**Collected data entries:**
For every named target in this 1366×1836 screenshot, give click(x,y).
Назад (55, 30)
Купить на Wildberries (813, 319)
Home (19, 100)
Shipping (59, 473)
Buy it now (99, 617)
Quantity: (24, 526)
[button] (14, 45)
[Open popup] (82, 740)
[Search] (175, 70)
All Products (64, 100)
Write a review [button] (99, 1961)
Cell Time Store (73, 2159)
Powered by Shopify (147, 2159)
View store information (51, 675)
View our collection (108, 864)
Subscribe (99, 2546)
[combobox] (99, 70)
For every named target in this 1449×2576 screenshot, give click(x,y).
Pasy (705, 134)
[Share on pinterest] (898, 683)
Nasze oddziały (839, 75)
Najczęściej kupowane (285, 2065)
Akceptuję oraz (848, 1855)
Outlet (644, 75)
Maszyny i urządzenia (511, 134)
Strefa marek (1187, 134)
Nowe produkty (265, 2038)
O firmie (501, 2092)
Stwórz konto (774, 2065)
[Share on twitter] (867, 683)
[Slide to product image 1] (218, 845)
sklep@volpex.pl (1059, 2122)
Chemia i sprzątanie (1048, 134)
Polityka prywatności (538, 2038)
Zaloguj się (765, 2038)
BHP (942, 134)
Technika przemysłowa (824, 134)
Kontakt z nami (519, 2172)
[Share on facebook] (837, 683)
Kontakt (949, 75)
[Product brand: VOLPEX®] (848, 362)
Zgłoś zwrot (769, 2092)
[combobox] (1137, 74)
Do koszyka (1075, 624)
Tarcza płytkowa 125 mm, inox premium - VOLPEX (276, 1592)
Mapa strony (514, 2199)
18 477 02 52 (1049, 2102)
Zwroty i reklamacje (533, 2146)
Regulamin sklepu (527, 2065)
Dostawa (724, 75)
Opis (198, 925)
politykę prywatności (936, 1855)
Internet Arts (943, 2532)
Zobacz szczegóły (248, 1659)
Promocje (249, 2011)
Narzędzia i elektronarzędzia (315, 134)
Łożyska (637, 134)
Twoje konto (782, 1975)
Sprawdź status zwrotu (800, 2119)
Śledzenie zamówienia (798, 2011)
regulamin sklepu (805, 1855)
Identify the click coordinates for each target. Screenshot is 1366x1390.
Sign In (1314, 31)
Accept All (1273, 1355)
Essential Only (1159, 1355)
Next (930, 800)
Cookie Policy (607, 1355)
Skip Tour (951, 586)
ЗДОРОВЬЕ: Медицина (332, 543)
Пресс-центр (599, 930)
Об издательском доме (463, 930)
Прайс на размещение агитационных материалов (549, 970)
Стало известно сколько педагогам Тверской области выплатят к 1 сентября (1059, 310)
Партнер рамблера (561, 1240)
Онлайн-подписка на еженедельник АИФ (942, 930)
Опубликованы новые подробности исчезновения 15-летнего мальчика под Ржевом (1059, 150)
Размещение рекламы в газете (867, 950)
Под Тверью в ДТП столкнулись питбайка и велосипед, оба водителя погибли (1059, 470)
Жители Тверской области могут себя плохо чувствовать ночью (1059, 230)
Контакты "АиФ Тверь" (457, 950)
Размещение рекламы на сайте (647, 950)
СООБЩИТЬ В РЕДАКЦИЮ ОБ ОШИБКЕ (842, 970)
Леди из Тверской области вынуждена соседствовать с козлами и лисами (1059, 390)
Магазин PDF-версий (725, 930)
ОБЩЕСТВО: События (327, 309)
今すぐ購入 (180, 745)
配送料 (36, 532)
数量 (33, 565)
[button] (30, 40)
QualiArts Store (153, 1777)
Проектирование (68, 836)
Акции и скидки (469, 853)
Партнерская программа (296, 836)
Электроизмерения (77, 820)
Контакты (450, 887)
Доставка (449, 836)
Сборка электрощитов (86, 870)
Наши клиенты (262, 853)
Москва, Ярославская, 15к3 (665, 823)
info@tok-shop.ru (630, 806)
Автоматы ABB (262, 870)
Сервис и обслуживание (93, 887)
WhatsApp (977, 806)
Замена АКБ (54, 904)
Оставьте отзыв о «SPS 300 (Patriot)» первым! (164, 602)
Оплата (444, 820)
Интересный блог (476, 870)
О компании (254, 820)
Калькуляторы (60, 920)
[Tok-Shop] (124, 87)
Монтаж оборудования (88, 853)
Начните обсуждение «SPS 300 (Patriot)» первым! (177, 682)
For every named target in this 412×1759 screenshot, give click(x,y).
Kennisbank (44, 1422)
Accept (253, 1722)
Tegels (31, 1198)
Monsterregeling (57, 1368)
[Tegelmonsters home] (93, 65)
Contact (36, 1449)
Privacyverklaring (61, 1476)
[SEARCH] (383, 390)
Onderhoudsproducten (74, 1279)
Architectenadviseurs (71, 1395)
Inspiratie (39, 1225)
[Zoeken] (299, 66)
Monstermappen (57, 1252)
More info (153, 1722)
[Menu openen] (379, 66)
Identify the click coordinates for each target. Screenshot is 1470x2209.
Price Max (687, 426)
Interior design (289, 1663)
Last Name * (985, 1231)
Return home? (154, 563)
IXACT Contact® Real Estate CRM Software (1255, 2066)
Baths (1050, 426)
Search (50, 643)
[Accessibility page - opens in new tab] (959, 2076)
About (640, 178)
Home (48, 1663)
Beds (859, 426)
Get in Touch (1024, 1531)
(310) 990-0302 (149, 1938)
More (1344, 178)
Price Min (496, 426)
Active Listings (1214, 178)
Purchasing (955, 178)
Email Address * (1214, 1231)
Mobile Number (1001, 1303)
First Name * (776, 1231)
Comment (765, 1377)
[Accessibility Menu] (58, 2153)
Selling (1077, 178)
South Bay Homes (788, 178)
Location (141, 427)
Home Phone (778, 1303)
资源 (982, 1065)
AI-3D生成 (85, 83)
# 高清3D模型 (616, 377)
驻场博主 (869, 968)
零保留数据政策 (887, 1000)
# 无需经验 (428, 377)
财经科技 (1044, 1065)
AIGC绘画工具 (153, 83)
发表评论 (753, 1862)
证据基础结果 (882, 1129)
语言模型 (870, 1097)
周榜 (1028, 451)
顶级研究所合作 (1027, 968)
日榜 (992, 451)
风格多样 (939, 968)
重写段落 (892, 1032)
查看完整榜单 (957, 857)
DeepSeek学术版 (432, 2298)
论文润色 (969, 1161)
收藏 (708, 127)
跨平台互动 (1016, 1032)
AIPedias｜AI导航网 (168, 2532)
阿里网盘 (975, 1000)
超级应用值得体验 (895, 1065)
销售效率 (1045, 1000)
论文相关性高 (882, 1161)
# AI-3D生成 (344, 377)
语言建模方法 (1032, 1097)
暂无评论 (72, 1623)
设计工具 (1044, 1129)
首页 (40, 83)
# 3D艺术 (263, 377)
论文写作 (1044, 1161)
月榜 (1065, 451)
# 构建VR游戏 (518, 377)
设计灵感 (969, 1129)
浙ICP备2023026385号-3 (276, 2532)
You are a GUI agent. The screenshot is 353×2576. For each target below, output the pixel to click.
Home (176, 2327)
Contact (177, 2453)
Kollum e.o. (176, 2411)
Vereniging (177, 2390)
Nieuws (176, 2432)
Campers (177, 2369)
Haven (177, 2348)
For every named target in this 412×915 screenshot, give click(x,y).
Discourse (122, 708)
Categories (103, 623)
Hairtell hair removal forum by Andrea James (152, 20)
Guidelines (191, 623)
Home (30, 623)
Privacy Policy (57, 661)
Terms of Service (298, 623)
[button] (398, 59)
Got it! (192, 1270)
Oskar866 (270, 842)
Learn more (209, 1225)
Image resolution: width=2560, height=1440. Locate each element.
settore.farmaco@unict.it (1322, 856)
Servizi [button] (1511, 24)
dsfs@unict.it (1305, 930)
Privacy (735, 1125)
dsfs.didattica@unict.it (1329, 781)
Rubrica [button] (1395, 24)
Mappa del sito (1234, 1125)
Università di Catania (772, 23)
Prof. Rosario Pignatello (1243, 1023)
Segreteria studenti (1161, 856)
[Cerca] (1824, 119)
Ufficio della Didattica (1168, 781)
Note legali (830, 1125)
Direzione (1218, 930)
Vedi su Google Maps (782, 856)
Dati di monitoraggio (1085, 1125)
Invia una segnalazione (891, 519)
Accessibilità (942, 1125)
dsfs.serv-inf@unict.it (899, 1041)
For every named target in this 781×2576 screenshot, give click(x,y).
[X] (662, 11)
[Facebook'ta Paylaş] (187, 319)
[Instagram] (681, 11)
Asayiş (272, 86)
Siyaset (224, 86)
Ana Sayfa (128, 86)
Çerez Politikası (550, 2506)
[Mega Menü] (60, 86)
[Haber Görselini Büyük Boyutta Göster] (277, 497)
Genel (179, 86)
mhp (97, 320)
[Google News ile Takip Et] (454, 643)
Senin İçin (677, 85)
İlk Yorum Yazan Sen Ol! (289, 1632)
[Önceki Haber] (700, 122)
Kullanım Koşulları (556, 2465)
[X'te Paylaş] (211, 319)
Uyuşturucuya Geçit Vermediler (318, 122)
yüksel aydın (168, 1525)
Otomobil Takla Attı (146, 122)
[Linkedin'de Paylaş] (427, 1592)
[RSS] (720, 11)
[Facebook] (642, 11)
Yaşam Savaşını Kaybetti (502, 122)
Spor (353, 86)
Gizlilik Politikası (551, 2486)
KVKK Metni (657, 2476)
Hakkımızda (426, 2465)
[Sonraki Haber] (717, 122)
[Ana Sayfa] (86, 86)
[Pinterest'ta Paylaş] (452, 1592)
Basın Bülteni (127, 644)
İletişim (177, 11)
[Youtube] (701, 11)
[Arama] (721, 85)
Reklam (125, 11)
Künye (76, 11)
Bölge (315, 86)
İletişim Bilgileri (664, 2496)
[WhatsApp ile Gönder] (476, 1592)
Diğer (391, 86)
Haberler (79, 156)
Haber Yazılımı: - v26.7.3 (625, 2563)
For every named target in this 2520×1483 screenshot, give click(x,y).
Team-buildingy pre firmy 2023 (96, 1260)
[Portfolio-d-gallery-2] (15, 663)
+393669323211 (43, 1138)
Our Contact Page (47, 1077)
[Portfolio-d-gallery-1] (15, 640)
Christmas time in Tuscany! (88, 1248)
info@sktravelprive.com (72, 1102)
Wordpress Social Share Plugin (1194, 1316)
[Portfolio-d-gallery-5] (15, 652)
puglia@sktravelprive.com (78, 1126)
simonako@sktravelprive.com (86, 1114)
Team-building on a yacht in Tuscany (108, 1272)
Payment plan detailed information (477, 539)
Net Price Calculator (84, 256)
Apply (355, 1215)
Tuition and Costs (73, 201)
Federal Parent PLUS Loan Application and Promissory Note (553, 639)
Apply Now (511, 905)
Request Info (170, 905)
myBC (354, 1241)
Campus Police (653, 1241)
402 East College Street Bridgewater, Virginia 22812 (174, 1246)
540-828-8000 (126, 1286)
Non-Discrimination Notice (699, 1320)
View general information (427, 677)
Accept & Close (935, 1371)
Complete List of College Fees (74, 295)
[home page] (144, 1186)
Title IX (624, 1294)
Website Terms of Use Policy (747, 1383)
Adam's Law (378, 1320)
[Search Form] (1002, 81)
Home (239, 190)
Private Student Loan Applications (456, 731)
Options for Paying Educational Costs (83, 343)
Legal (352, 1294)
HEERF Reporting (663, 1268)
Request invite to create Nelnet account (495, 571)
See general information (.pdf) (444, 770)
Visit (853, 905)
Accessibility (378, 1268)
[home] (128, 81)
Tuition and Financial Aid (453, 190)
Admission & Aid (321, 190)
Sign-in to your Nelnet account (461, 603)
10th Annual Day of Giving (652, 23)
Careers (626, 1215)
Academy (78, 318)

**The task:**
Repeat exactly the lines above from the one with "HEERF Reporting (663, 1268)" up to and including the one with "10th Annual Day of Giving (652, 23)". No other line belongs in the reply.

**Response to this task:**
HEERF Reporting (663, 1268)
Request invite to create Nelnet account (495, 571)
See general information (.pdf) (444, 770)
Visit (853, 905)
Accessibility (378, 1268)
[home] (128, 81)
Tuition and Financial Aid (453, 190)
Admission & Aid (321, 190)
Sign-in to your Nelnet account (461, 603)
10th Annual Day of Giving (652, 23)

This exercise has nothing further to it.